WRITTEN PROBLEM =
Reproduce word for word everything from the line containing "The height and width of the screenshot is (819, 1456). What" down to the line containing "coordinates (899, 153).", including both of those lines.

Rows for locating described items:
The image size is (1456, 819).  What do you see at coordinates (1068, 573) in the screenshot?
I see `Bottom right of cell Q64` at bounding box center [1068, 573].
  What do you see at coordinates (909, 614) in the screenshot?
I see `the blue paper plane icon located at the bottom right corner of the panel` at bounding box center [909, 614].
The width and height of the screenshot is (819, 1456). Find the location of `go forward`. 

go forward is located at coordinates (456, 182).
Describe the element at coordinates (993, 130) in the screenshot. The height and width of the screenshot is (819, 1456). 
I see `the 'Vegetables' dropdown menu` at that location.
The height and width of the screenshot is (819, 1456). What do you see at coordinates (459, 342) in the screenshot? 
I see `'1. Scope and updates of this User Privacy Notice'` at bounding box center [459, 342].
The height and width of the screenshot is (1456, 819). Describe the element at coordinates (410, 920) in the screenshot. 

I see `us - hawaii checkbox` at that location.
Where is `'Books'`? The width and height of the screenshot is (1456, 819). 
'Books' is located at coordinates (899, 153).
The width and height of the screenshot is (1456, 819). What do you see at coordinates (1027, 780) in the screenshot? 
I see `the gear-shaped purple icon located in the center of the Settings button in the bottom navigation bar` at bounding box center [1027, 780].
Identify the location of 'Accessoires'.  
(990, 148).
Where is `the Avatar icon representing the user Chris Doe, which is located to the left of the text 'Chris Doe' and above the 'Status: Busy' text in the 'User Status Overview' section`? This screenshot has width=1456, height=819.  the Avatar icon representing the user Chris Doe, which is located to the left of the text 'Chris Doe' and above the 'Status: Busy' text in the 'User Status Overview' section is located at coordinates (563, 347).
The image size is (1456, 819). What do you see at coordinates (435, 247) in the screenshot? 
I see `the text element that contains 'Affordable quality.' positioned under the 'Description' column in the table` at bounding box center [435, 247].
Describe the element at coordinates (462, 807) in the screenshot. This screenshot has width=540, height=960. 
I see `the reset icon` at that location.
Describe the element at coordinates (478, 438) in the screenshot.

EXERCISE ANSWER =
The height and width of the screenshot is (819, 1456). What do you see at coordinates (459, 342) in the screenshot? 
I see `'1. Scope and updates of this User Privacy Notice'` at bounding box center [459, 342].
The height and width of the screenshot is (1456, 819). Describe the element at coordinates (410, 920) in the screenshot. 

I see `us - hawaii checkbox` at that location.
Where is `'Books'`? The width and height of the screenshot is (1456, 819). 
'Books' is located at coordinates (899, 153).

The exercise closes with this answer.